Please wait...

BERITA

Sekilas Perseroan

Dana Kelolaan Reksadana Syariah Berpotensi Mencapai Rp 45 Triliun

Monday, 03 September 2018


JAKARTA. Di tengah masih terbatasnya jumlah investor dan aset investasi pada reksadana syariah, jumlah dana kelolaan reksadana syariah berhasil tumbuh dari tahun ke tahun.

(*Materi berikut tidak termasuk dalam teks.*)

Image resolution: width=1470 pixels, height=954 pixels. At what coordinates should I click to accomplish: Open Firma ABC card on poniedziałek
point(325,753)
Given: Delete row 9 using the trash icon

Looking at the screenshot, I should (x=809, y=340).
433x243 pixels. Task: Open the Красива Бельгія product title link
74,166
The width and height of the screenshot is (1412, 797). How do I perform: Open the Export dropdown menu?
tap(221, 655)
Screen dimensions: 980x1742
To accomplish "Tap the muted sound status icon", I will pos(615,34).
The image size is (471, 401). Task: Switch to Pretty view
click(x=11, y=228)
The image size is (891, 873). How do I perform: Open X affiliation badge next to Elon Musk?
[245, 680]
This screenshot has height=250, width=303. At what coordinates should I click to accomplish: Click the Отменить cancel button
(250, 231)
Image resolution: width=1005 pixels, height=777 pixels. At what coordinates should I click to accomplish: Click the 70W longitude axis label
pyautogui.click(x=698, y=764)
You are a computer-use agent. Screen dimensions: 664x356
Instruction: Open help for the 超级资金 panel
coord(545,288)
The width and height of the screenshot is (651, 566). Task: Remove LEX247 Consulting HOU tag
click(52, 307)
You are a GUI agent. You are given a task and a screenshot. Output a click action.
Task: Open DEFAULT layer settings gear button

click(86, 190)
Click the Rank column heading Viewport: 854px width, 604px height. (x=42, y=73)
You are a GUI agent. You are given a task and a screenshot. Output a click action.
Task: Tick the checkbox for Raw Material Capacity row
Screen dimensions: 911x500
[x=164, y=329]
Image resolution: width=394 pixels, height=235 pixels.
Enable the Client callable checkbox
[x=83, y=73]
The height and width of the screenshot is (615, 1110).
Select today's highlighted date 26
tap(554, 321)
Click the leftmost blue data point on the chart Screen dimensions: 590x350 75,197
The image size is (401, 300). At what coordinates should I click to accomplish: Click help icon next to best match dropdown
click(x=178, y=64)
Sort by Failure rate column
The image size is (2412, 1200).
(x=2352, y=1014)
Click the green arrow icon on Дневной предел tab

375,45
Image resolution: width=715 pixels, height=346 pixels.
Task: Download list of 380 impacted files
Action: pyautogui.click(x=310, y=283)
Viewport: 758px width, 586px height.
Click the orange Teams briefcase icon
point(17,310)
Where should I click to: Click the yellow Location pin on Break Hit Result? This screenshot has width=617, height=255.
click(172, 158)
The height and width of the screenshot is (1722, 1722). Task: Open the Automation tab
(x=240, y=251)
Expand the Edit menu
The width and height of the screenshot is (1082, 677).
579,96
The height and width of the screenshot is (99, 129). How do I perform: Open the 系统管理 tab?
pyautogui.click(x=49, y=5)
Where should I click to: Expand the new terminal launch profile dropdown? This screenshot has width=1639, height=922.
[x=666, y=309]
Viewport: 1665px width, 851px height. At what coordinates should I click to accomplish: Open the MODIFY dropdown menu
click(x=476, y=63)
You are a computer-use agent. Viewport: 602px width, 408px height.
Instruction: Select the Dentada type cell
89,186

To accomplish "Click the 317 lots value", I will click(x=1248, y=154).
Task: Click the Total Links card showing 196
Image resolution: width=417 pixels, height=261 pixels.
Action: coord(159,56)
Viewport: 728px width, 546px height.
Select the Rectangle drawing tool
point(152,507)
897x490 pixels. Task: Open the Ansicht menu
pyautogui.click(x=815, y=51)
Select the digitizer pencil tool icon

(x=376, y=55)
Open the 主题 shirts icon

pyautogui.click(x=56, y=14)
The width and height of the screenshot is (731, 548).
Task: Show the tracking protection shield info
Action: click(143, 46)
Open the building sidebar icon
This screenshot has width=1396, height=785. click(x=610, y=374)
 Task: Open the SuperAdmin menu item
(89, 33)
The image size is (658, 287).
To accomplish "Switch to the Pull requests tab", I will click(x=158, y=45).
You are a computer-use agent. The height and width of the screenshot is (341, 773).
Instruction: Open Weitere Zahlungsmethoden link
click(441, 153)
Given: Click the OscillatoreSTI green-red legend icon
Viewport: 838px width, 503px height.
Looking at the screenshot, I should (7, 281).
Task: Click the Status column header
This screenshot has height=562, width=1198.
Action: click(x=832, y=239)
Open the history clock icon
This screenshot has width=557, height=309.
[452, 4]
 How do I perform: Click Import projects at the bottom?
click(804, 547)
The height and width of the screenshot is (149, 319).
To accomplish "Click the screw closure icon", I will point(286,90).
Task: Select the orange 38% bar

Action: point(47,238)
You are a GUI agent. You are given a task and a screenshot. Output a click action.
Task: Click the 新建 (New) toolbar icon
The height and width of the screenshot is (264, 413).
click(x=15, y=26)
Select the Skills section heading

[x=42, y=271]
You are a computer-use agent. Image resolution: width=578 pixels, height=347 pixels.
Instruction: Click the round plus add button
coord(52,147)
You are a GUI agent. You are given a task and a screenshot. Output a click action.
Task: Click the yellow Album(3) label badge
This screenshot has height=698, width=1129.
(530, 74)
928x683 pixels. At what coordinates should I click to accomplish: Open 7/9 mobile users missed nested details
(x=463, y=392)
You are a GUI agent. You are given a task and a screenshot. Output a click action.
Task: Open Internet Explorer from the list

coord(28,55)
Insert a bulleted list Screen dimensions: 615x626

Mengacu data Otoritas Jasa Keuangan (OJK), dana kelolaan reksadana syariah per 16 Agustus 2018 mencapai Rp 32,2 triliun dengan jumlah produk mencapai 205 produk. Angka tersebut lebih besar dari tahun 2017 yang mencapai Rp 28,3 triliun dengan 182 produk reksadana syariah.

 

Head of Investment Research Infovesta Utama Wawan Hendrayana mengatakan, pertumbuhan dana kelolaan reksadana syariah sangat terlihat sejak dua tahun terakhir. Mengacu data OJK dana kelolaan reksadana syariah juga tumbuh signifikan dari Rp 14,9 triliun di 2016 menjadi Rp 28,3 triliun di 2017.

Wawan mengatakan, dana kelolaan reksadana syariah cukup signifikan bertumbuh karena didorong reksadana saham syariah yang berbasis efek syariah luar negeri.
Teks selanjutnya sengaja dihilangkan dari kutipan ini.